→ What to do
Return each line of the data below unchanged, please.

----------------------------------------

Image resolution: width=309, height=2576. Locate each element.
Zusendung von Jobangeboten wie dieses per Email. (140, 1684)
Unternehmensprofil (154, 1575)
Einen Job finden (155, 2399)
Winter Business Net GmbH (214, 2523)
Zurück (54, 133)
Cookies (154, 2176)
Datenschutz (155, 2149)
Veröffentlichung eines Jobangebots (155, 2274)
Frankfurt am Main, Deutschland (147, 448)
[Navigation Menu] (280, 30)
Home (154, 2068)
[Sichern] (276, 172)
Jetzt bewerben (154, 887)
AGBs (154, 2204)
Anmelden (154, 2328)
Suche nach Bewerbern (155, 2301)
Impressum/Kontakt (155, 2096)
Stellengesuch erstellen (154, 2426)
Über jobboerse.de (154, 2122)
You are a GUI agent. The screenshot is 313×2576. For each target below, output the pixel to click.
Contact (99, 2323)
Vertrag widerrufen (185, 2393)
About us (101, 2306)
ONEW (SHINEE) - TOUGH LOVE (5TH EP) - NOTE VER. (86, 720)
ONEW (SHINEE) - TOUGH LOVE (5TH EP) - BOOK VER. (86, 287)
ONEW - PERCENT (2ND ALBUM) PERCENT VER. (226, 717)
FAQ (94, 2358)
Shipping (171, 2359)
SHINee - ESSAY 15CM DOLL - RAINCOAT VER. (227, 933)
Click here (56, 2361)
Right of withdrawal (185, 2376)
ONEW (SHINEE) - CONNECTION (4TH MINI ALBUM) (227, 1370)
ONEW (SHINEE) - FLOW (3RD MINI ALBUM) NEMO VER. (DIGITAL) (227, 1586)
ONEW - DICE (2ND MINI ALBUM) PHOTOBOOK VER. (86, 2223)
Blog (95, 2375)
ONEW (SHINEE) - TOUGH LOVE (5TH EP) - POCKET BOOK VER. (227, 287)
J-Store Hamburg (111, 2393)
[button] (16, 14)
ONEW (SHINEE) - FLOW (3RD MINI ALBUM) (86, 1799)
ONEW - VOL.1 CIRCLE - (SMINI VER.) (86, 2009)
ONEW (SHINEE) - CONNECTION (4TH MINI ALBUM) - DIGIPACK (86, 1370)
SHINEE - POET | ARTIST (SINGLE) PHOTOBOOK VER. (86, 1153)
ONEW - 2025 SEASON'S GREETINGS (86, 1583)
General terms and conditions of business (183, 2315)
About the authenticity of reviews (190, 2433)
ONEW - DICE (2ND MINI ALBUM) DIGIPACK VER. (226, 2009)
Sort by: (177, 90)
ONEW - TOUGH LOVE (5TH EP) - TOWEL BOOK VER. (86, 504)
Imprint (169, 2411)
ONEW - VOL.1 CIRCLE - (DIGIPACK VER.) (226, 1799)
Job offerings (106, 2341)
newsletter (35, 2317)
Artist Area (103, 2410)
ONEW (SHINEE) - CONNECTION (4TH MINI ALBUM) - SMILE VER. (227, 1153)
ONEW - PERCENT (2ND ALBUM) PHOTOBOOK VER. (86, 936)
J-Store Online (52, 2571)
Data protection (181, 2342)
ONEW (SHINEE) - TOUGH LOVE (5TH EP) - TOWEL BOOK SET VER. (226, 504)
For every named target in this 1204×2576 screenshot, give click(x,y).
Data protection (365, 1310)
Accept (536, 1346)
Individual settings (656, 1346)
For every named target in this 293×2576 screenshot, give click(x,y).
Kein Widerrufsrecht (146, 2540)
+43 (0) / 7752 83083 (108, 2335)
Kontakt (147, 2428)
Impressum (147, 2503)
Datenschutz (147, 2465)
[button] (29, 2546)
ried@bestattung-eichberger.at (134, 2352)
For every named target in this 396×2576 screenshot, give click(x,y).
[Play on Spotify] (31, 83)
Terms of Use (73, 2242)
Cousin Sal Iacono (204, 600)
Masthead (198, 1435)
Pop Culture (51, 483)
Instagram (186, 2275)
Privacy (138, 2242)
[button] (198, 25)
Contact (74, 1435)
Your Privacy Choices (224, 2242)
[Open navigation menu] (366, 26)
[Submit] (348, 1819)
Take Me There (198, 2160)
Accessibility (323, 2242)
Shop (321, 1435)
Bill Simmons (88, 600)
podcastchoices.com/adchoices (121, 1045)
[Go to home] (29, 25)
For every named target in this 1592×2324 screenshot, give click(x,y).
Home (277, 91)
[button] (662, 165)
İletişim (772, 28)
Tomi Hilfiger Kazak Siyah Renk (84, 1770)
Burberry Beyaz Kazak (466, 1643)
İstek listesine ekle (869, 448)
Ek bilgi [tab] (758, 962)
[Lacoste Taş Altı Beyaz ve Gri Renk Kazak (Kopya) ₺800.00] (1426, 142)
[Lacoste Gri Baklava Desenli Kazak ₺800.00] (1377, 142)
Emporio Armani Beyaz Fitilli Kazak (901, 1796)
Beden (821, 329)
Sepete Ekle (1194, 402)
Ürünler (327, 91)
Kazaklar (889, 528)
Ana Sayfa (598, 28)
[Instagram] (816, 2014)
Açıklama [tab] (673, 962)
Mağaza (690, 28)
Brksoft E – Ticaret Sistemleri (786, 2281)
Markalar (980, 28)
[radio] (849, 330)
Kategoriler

----------------------------------------

→ Completed task
Image resolution: width=309, height=2576. Locate each element.
Zusendung von Jobangeboten wie dieses per Email. (140, 1684)
Unternehmensprofil (154, 1575)
Einen Job finden (155, 2399)
Winter Business Net GmbH (214, 2523)
Zurück (54, 133)
Cookies (154, 2176)
Datenschutz (155, 2149)
Veröffentlichung eines Jobangebots (155, 2274)
Frankfurt am Main, Deutschland (147, 448)
[Navigation Menu] (280, 30)
Home (154, 2068)
[Sichern] (276, 172)
Jetzt bewerben (154, 887)
AGBs (154, 2204)
Anmelden (154, 2328)
Suche nach Bewerbern (155, 2301)
Impressum/Kontakt (155, 2096)
Stellengesuch erstellen (154, 2426)
Über jobboerse.de (154, 2122)
You are a GUI agent. The screenshot is 313×2576. For each target below, output the pixel to click.
Contact (99, 2323)
Vertrag widerrufen (185, 2393)
About us (101, 2306)
ONEW (SHINEE) - TOUGH LOVE (5TH EP) - NOTE VER. (86, 720)
ONEW (SHINEE) - TOUGH LOVE (5TH EP) - BOOK VER. (86, 287)
ONEW - PERCENT (2ND ALBUM) PERCENT VER. (226, 717)
FAQ (94, 2358)
Shipping (171, 2359)
SHINee - ESSAY 15CM DOLL - RAINCOAT VER. (227, 933)
Click here (56, 2361)
Right of withdrawal (185, 2376)
ONEW (SHINEE) - CONNECTION (4TH MINI ALBUM) (227, 1370)
ONEW (SHINEE) - FLOW (3RD MINI ALBUM) NEMO VER. (DIGITAL) (227, 1586)
ONEW - DICE (2ND MINI ALBUM) PHOTOBOOK VER. (86, 2223)
Blog (95, 2375)
ONEW (SHINEE) - TOUGH LOVE (5TH EP) - POCKET BOOK VER. (227, 287)
J-Store Hamburg (111, 2393)
[button] (16, 14)
ONEW (SHINEE) - FLOW (3RD MINI ALBUM) (86, 1799)
ONEW - VOL.1 CIRCLE - (SMINI VER.) (86, 2009)
ONEW (SHINEE) - CONNECTION (4TH MINI ALBUM) - DIGIPACK (86, 1370)
SHINEE - POET | ARTIST (SINGLE) PHOTOBOOK VER. (86, 1153)
ONEW - 2025 SEASON'S GREETINGS (86, 1583)
General terms and conditions of business (183, 2315)
About the authenticity of reviews (190, 2433)
ONEW - DICE (2ND MINI ALBUM) DIGIPACK VER. (226, 2009)
Sort by: (177, 90)
ONEW - TOUGH LOVE (5TH EP) - TOWEL BOOK VER. (86, 504)
Imprint (169, 2411)
ONEW - VOL.1 CIRCLE - (DIGIPACK VER.) (226, 1799)
Job offerings (106, 2341)
newsletter (35, 2317)
Artist Area (103, 2410)
ONEW (SHINEE) - CONNECTION (4TH MINI ALBUM) - SMILE VER. (227, 1153)
ONEW - PERCENT (2ND ALBUM) PHOTOBOOK VER. (86, 936)
J-Store Online (52, 2571)
Data protection (181, 2342)
ONEW (SHINEE) - TOUGH LOVE (5TH EP) - TOWEL BOOK SET VER. (226, 504)
For every named target in this 1204×2576 screenshot, give click(x,y).
Data protection (365, 1310)
Accept (536, 1346)
Individual settings (656, 1346)
For every named target in this 293×2576 screenshot, give click(x,y).
Kein Widerrufsrecht (146, 2540)
+43 (0) / 7752 83083 (108, 2335)
Kontakt (147, 2428)
Impressum (147, 2503)
Datenschutz (147, 2465)
[button] (29, 2546)
ried@bestattung-eichberger.at (134, 2352)
For every named target in this 396×2576 screenshot, give click(x,y).
[Play on Spotify] (31, 83)
Terms of Use (73, 2242)
Cousin Sal Iacono (204, 600)
Masthead (198, 1435)
Pop Culture (51, 483)
Instagram (186, 2275)
Privacy (138, 2242)
[button] (198, 25)
Contact (74, 1435)
Your Privacy Choices (224, 2242)
[Open navigation menu] (366, 26)
[Submit] (348, 1819)
Take Me There (198, 2160)
Accessibility (323, 2242)
Shop (321, 1435)
Bill Simmons (88, 600)
podcastchoices.com/adchoices (121, 1045)
[Go to home] (29, 25)
For every named target in this 1592×2324 screenshot, give click(x,y).
Home (277, 91)
[button] (662, 165)
İletişim (772, 28)
Tomi Hilfiger Kazak Siyah Renk (84, 1770)
Burberry Beyaz Kazak (466, 1643)
İstek listesine ekle (869, 448)
Ek bilgi [tab] (758, 962)
[Lacoste Taş Altı Beyaz ve Gri Renk Kazak (Kopya) ₺800.00] (1426, 142)
[Lacoste Gri Baklava Desenli Kazak ₺800.00] (1377, 142)
Emporio Armani Beyaz Fitilli Kazak (901, 1796)
Beden (821, 329)
Sepete Ekle (1194, 402)
Ürünler (327, 91)
Kazaklar (889, 528)
Ana Sayfa (598, 28)
[Instagram] (816, 2014)
Açıklama [tab] (673, 962)
Mağaza (690, 28)
Brksoft E – Ticaret Sistemleri (786, 2281)
Markalar (980, 28)
[radio] (849, 330)
Kategoriler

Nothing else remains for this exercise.